- _EXERCISE AIM_:
An exact copy of the line containing "This screenshot has height=580, width=584." and of every line after it, through the last line of the material, is what should be returned.

################

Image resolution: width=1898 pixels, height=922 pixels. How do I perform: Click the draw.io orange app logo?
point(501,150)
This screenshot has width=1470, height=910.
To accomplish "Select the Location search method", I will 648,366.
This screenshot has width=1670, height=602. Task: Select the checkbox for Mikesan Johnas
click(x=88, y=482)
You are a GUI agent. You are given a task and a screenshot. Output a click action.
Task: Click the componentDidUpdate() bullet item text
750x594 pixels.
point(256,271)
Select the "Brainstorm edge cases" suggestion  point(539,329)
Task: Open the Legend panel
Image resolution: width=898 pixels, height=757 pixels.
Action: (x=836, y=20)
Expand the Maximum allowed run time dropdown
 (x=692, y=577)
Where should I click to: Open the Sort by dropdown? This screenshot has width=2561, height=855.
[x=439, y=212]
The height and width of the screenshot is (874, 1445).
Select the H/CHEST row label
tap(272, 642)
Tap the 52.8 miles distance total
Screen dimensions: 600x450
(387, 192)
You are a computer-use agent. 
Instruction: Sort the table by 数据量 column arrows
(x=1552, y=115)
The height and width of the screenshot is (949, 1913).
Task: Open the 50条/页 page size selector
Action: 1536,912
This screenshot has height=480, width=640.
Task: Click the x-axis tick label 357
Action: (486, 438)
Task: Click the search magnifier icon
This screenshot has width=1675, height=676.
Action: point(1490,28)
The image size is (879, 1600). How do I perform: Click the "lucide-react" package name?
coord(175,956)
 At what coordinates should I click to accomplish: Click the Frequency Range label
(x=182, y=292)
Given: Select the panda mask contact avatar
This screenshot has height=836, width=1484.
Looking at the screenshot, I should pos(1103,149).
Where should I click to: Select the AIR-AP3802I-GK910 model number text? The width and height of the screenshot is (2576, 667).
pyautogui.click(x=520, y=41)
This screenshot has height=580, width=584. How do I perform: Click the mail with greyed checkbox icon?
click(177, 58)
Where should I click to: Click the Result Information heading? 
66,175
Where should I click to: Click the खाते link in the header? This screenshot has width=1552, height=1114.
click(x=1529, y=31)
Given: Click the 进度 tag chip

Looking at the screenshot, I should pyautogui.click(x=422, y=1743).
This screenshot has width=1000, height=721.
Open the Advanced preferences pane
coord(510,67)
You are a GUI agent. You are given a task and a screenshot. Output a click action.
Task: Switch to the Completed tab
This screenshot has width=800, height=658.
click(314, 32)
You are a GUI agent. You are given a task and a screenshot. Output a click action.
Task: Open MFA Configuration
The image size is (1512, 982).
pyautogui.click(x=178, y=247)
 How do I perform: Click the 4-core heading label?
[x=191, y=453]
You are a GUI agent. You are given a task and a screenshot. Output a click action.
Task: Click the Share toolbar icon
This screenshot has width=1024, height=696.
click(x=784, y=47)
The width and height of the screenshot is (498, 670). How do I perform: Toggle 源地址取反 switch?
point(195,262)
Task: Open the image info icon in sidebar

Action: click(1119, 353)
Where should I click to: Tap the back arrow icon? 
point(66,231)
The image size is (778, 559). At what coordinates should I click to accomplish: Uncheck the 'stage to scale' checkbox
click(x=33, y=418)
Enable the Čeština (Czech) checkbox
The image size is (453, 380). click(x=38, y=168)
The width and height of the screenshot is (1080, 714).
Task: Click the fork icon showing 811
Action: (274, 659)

################

- _ANSWER SECTION_:
This screenshot has height=580, width=584. How do I perform: Click the mail with greyed checkbox icon?
click(177, 58)
Where should I click to: Click the Result Information heading? 
66,175
Where should I click to: Click the खाते link in the header? This screenshot has width=1552, height=1114.
click(x=1529, y=31)
Given: Click the 进度 tag chip

Looking at the screenshot, I should pyautogui.click(x=422, y=1743).
This screenshot has width=1000, height=721.
Open the Advanced preferences pane
coord(510,67)
You are a GUI agent. You are given a task and a screenshot. Output a click action.
Task: Switch to the Completed tab
This screenshot has width=800, height=658.
click(314, 32)
You are a GUI agent. You are given a task and a screenshot. Output a click action.
Task: Open MFA Configuration
The image size is (1512, 982).
pyautogui.click(x=178, y=247)
 How do I perform: Click the 4-core heading label?
[x=191, y=453]
You are a GUI agent. You are given a task and a screenshot. Output a click action.
Task: Click the Share toolbar icon
This screenshot has width=1024, height=696.
click(x=784, y=47)
The width and height of the screenshot is (498, 670). How do I perform: Toggle 源地址取反 switch?
point(195,262)
Task: Open the image info icon in sidebar

Action: click(1119, 353)
Where should I click to: Tap the back arrow icon? 
point(66,231)
The image size is (778, 559). At what coordinates should I click to accomplish: Uncheck the 'stage to scale' checkbox
click(x=33, y=418)
Enable the Čeština (Czech) checkbox
The image size is (453, 380). click(x=38, y=168)
The width and height of the screenshot is (1080, 714).
Task: Click the fork icon showing 811
Action: (274, 659)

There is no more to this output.